Material shown:
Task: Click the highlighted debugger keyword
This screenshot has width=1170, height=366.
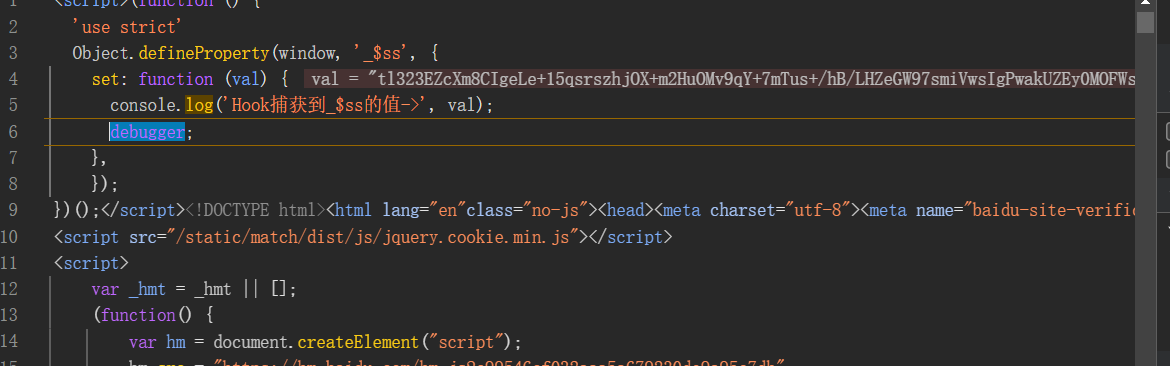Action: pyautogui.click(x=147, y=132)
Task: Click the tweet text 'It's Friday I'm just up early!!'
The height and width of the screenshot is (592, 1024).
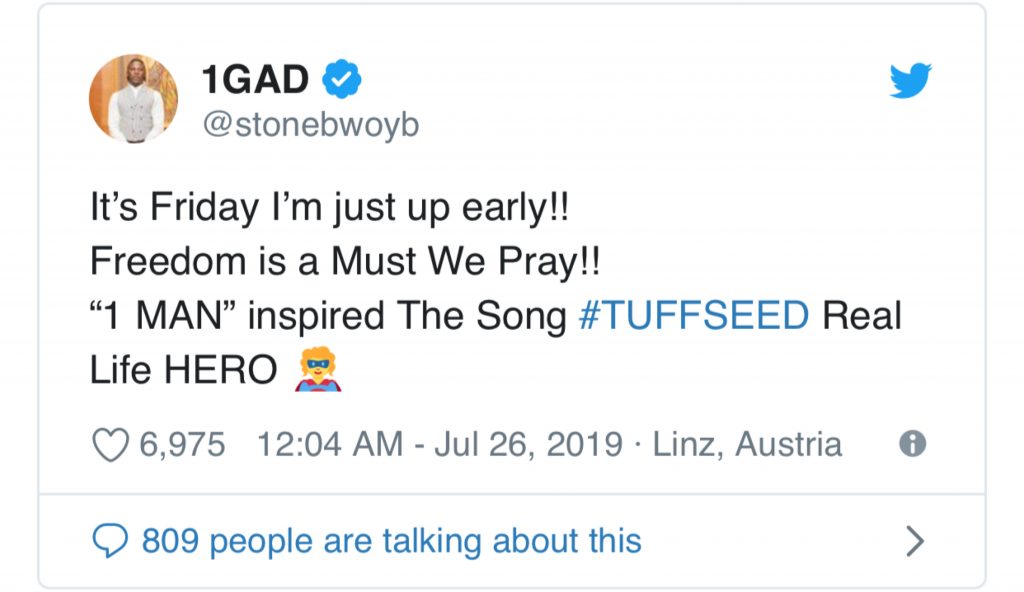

Work instructions:
All of the entries above are to be duplicated exactly, with every image left out.

Result below:
Task: Click the highlighted debugger keyword
This screenshot has width=1170, height=366.
Action: pyautogui.click(x=147, y=132)
Task: Click the tweet text 'It's Friday I'm just up early!!'
The height and width of the screenshot is (592, 1024).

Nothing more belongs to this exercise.